Regulations made under the Act
As we have noted earlier, the Act is comprised of enabling provisions, and additional secondary legislation is necessary before any of its provisions pass into law. The Explanatory Notes explain inter alia [emphasis added]:
- “The Act will enable regulations, subject to the affirmative resolution procedure, to amend the Marriage Act 1949 and make consequential amendments to other enactments to provide for a new system for recording and storing marriage registration details” .
- “Subsection (4) empowers the Secretary of State to sub-delegate certain administrative aspects of the registration provisions to regulations made by the Registrar General under section 74(1) of the 1949 Act with the approval of the Secretary of State” … .
- “Regulations made under section 2 and regulations under any other section of the Act that amend, repeal or revoke any provision in primary legislation are subject to the affirmative resolution procedure and require the approval of both Houses of Parliament” .
The current proposal appears to impose a far tighter timetable than that provided by s.1(6) of the 2019 Act, which states that “No regulations may be made by the Secretary of State under this section after a period of three years beginning with the day on which regulations are first so made”. Nevertheless, the Faculty Office indicates that the General Register Office (GRO) is under pressure from Ministers to bring the proposed changes into effect as soon as possible. However, in practice, secondary legislation will be required to introduce the relevant regulations, and this will be subject to the affirmative resolution procedure, requiring the approval of both Houses of Parliament.

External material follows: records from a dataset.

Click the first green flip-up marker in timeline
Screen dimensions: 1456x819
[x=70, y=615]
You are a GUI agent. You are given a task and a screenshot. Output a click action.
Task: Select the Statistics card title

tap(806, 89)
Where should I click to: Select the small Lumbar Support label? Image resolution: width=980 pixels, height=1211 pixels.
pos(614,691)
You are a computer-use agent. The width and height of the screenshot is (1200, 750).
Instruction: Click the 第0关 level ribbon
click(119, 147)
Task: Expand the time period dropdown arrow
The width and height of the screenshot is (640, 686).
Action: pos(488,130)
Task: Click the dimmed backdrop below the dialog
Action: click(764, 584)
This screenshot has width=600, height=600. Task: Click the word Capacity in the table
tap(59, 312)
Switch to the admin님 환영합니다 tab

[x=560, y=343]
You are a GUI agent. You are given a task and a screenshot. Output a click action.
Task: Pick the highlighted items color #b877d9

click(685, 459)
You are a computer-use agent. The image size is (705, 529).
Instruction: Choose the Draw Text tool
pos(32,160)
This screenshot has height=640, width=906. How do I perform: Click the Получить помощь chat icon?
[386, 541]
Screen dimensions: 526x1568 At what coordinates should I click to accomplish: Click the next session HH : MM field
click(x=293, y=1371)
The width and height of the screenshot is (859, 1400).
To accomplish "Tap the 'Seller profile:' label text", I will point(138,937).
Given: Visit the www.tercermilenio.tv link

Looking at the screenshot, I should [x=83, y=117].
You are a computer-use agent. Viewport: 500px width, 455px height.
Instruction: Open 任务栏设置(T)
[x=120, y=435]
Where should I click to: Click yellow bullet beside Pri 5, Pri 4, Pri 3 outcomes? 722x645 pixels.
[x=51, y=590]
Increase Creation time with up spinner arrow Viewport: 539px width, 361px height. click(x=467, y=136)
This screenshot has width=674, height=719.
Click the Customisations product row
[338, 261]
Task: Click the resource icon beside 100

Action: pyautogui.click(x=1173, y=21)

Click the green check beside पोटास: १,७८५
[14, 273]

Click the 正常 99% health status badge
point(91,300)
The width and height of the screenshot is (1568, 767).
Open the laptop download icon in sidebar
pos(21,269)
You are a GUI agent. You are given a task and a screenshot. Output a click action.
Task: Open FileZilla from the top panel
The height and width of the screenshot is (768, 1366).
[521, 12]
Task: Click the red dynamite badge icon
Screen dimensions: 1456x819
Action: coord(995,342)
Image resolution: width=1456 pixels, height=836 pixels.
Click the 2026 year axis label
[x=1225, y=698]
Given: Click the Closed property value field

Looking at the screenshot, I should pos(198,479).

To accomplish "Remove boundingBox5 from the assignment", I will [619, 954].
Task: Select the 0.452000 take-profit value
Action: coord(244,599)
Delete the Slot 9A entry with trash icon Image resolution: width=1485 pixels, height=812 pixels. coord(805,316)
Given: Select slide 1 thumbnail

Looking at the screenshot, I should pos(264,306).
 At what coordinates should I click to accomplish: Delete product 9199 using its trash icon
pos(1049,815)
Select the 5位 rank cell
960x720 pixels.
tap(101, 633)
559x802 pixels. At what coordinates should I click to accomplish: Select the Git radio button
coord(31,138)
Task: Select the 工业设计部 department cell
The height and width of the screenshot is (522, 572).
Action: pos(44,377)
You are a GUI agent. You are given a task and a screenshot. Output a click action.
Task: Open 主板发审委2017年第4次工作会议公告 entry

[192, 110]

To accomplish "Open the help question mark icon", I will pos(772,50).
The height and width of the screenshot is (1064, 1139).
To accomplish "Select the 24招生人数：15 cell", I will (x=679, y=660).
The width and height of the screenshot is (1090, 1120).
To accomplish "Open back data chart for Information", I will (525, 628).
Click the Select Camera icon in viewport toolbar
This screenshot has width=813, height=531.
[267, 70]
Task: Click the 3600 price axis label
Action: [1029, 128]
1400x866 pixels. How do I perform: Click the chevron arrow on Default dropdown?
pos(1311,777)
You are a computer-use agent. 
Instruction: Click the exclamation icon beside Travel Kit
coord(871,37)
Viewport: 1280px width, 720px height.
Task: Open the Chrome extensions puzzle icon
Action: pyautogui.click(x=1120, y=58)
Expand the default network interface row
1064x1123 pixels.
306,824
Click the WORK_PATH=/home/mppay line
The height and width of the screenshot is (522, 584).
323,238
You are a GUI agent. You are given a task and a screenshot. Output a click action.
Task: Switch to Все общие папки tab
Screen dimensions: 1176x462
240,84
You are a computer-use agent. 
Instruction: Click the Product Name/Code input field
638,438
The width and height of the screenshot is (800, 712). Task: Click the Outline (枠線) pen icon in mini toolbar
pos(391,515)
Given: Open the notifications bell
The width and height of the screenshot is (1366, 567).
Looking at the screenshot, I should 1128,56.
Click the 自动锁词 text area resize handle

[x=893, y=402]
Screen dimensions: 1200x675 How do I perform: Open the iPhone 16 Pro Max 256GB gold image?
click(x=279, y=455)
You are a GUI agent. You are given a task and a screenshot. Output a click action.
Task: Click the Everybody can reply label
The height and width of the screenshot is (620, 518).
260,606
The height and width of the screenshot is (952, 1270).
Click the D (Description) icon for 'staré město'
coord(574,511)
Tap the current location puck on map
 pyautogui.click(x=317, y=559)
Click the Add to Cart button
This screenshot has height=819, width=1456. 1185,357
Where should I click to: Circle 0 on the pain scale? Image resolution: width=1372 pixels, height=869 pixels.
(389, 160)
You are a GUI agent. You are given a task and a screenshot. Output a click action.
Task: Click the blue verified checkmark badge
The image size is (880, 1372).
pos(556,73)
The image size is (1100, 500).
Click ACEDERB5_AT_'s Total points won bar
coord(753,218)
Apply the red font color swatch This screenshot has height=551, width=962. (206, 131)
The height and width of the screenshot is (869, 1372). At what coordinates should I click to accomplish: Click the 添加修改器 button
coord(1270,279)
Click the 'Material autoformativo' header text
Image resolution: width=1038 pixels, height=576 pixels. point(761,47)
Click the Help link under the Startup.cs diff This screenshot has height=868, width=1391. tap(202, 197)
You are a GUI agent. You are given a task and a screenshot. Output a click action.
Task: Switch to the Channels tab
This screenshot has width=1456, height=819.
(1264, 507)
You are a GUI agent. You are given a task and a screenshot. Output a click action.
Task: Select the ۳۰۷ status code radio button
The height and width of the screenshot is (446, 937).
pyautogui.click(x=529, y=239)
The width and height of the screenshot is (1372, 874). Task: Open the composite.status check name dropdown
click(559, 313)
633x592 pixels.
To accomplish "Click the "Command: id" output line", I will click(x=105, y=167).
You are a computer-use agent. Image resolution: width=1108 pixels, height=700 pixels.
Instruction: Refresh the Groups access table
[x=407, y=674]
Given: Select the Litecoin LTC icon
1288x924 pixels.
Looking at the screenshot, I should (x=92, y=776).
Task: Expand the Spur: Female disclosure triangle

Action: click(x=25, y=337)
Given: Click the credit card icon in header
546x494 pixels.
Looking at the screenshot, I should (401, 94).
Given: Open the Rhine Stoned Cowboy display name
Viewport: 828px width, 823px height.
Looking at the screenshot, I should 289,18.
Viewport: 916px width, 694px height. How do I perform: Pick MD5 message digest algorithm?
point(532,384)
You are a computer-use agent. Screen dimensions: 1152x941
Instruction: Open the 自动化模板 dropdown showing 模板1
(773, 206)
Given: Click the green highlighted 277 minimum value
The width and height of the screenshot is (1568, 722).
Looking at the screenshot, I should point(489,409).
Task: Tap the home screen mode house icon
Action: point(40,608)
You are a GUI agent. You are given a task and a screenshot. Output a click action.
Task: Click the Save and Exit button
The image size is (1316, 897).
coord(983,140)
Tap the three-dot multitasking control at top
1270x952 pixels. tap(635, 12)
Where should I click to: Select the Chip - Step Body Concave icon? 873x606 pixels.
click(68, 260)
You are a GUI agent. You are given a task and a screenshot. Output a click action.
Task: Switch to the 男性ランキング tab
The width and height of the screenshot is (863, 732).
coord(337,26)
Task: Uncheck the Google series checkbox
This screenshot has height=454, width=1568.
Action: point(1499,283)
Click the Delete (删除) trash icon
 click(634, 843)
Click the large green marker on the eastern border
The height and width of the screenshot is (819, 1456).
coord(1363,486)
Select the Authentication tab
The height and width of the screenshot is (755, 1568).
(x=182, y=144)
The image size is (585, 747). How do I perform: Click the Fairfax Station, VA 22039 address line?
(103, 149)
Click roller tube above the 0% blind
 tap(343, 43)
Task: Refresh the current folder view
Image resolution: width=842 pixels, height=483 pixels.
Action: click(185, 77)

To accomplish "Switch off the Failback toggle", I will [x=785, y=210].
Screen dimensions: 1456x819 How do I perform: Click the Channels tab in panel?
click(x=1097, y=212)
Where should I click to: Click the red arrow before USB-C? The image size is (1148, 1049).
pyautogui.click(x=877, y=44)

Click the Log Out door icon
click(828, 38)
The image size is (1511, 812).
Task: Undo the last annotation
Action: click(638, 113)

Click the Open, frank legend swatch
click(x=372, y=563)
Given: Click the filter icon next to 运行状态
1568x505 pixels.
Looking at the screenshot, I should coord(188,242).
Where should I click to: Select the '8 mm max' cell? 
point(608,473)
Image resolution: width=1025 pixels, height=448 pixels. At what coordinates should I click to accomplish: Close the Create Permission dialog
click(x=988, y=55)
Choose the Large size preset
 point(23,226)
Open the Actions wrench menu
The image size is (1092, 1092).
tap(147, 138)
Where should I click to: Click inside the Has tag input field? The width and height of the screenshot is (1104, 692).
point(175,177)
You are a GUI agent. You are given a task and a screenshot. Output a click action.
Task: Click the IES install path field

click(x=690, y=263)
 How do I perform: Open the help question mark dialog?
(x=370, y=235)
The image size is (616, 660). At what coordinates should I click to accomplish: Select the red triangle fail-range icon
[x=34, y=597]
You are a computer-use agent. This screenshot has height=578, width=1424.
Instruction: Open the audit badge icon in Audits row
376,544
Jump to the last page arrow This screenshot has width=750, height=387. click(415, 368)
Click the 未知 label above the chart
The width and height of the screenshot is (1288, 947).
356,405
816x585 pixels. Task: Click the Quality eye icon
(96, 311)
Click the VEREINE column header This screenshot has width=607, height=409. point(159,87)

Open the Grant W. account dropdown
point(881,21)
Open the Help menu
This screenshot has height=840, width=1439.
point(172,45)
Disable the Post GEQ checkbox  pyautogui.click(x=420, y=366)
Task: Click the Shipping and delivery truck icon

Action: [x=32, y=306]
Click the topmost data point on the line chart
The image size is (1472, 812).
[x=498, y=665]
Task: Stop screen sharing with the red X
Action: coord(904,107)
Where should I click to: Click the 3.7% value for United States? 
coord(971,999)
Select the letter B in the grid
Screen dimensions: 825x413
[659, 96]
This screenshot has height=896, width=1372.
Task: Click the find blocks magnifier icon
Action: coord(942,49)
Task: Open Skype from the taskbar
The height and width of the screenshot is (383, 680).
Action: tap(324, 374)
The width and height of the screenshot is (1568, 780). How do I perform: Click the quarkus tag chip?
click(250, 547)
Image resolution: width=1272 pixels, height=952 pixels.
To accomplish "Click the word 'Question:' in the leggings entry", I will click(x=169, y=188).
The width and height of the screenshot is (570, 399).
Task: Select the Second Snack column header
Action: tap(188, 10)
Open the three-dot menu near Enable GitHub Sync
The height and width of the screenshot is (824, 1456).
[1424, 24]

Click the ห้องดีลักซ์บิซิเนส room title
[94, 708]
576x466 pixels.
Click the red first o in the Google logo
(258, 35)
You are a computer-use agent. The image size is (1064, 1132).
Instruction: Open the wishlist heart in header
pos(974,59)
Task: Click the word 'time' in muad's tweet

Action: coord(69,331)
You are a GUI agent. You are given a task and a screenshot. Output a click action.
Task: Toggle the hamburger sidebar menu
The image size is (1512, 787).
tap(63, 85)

Update: On 14 January 2020, the House of Commons Library published the research briefing on Mothers’ details on marriage certificates which concluded: “The detail of the new marriage registration scheme will be set out in regulations which have not yet been published. The timing of the regulations is not yet known. The regulations will be subject to the affirmative resolution procedure, meaning that they require the approval of both Houses of Parliament to become law.”